Touko's favorite sequence of numbers is a permutation $$$a_1, a_2, \dots, a_n$$$ of $$$1, 2, \dots, n$$$, and she wants some collection of permutations that are similar to her favorite permutation.

She has a collection of $$$q$$$ intervals of the form $$$[l_i, r_i]$$$ with $$$1 \le l_i \le r_i \le n$$$. To create permutations that are similar to her favorite permutation, she coined the following definition:

• A permutation $$$b_1, b_2, \dots, b_n$$$ allows an interval $$$[l', r']$$$ to holds its shape if for any pair of integers $$$(x, y)$$$ such that $$$l' \le x < y \le r'$$$, we have $$$b_x < b_y$$$ if and only if $$$a_x < a_y$$$.
• A permutation $$$b_1, b_2, \dots, b_n$$$ is $$$k$$$-similar if $$$b$$$ allows all intervals $$$[l_i, r_i]$$$ for all $$$1 \le i \le k$$$ to hold their shapes.

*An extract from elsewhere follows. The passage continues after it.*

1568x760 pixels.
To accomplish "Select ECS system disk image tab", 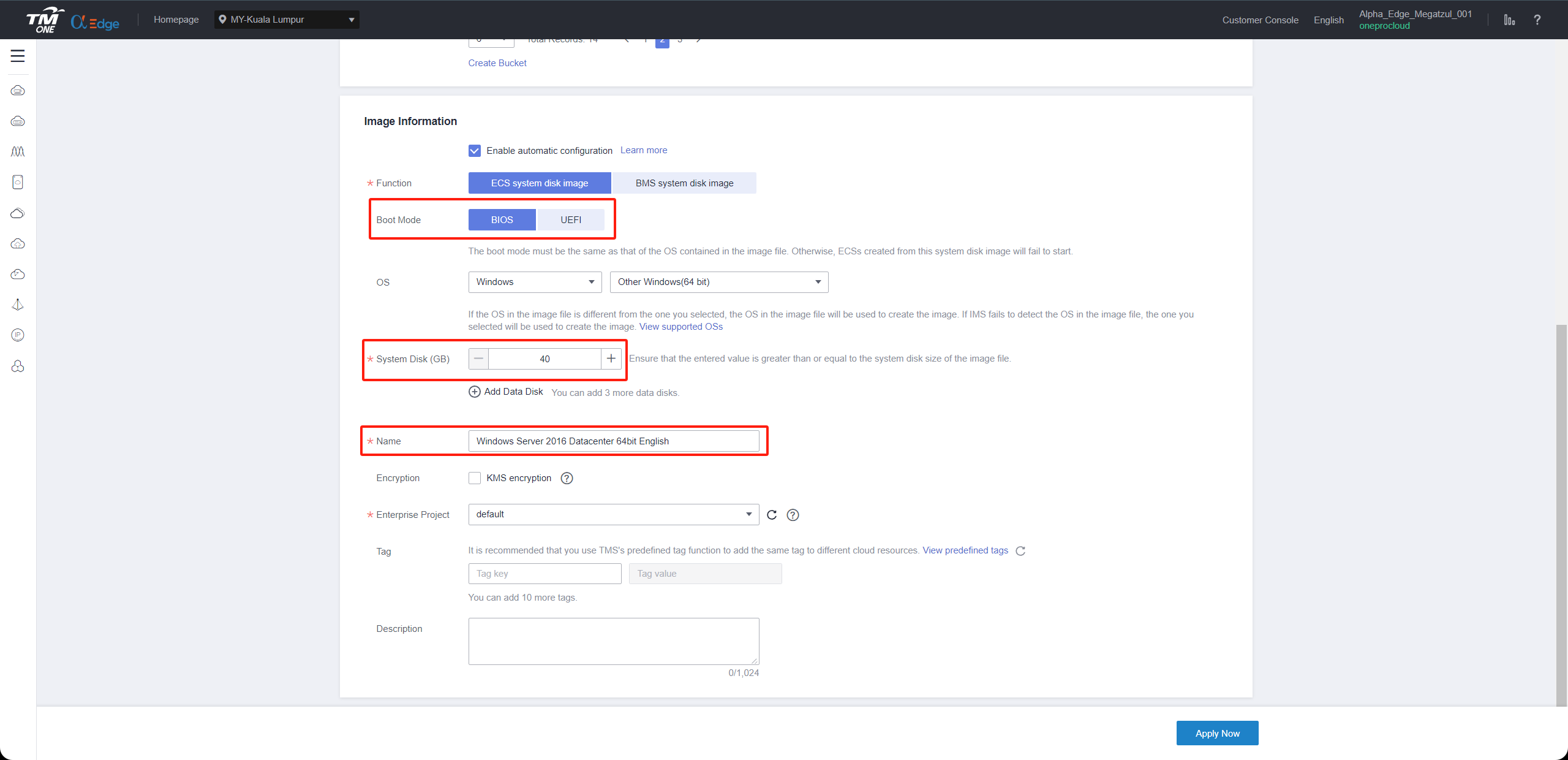I will point(540,183).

Yuu wants to figure out all $$$k$$$-similar permutations for Touko, but it turns out this is a very hard task; instead, Yuu will encode the set of all $$$k$$$-similar permutations with directed acylic graphs (DAG). Yuu also coined the following definitions for herself:

• A permutation $$$b_1, b_2, \dots, b_n$$$ satisfies a DAG $$$G'$$$ if for all edge $$$u \to v$$$ in $$$G'$$$, we must have $$$b_u < b_v$$$.
• A $$$k$$$-encoding is a DAG $$$G_k$$$ on the set of vertices $$$1, 2, \dots, n$$$ such that a permutation $$$b_1, b_2, \dots, b_n$$$ satisfies $$$G_k$$$ if and only if $$$b$$$ is $$$k$$$-similar.

Since Yuu is free today, she wants to figure out the minimum number of edges among all $$$k$$$-encodings for each $$$k$$$ from $$$1$$$ to $$$q$$$.